ようやく、前々から(執筆開始当初から!)やりたかった展開まで連携させられました。

やや急な方向にですが話を大きめに動かします。

ままならない。

強化合宿状態は終わったけど、結局はルブルムは一回も顔を出さなかった。

彼女が言うには……


『以前の展開で《輝く星の道》のレクチャーが終わってるなら、もうそれでよくない?』

『ちょっと最近忙しくて。行けたら行くね』

『今、ファイダイで水着ナポリがもらえるイベントやってるから! これは全力で走る!』


……そんなような言い訳ばかりで、最後まで来なかったんだ。

というか最後のは何なんだ。

気持ちはわからないでもないけど、そこは僕を優先させてくれたってよかっただろうに。


「これはまたダメなやつか?」

「ダメって、何が?」


おっと、つい口に出ちゃった。

すかさず反応してくる、耳ざとい愛魚ちゃん。


「いや……」

「何がダメなの? 気になるなぁ。私、了大くんが何かしてほしいことがあるなら、できるだけ応えたいのに」


周回(ループ)の知識を話しても話さなくてもこうして僕を助けてくれるのは、いつでも変わらない愛魚ちゃんのいいところだ。

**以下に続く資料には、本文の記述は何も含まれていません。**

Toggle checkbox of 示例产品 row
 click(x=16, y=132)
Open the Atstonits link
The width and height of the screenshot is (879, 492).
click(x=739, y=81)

とはいえ今は学校、おかしな事をしたり言ったりはできない。

せめて、手を。


「じゃあ、こう……手を握ってほしいかな。実感がほしい。ひとりじゃないっていう、確かな手応えが」

「うん♪」


向かい合って、机の上で指を絡める。

何もいやらしい事なんて考えなくたって、それで通じ合えるんだ。

今は……今は。

でもこの後はどうなる。

また負けるかもしれない。

また時間を戻したら、また忘れられるだろう。

その時、僕はまたこうして愛魚ちゃんを求められるだろうか。

次という次は飽き飽きしてしまって、愛魚ちゃんでさえ求める意味や価値を感じなくなったら。

その時こそ僕は、心が死んでしまう。

むしろ、もう時間を戻せなくなるような負け方をするかもしれない。

そうしたら本当に終わりだ。

下校して、真魔王城へ。


「一気に寂しくなったような気がするが、仕方がない。貴公には例の、ライキリ? あれとか、他にも修得したものとか、いろいろあるだろう。反復してものにすることを考えよう」


事情を知るハインツがいてくれるのが救いだ。

特に彼は同性の友人として、女性には言いにくいことも言いやすかったり、愛魚ちゃんに嫉妬されないから接触しやすかったりする。

あとは、ものにしないといけないと言うと他にもある。


「勇者スキルっていうのが、今まで意識してなかったけどいっぱいあるらしい。余裕のあるうちに、試してみないと」

「手段は選んでいられんからな。だが」


いっそう真剣な面持ちになって、いったん言葉を切ってから、ハインツは続けた。

こういうところは姉譲りだな。


「どれもこれも、あくまでも技法のひとつにすぎず、技法は基本の上に成り立つ。《初心忘るべからず》……今回で修得したものも勇者スキルとやらも当てにはし過ぎず、基礎を見直した方がいいかもしれんな」

「君が言うなら、そうするよ」


あのアウグスタの弟だけあって、余程の事がない限りは真っ先に否定から入るようなことはしない。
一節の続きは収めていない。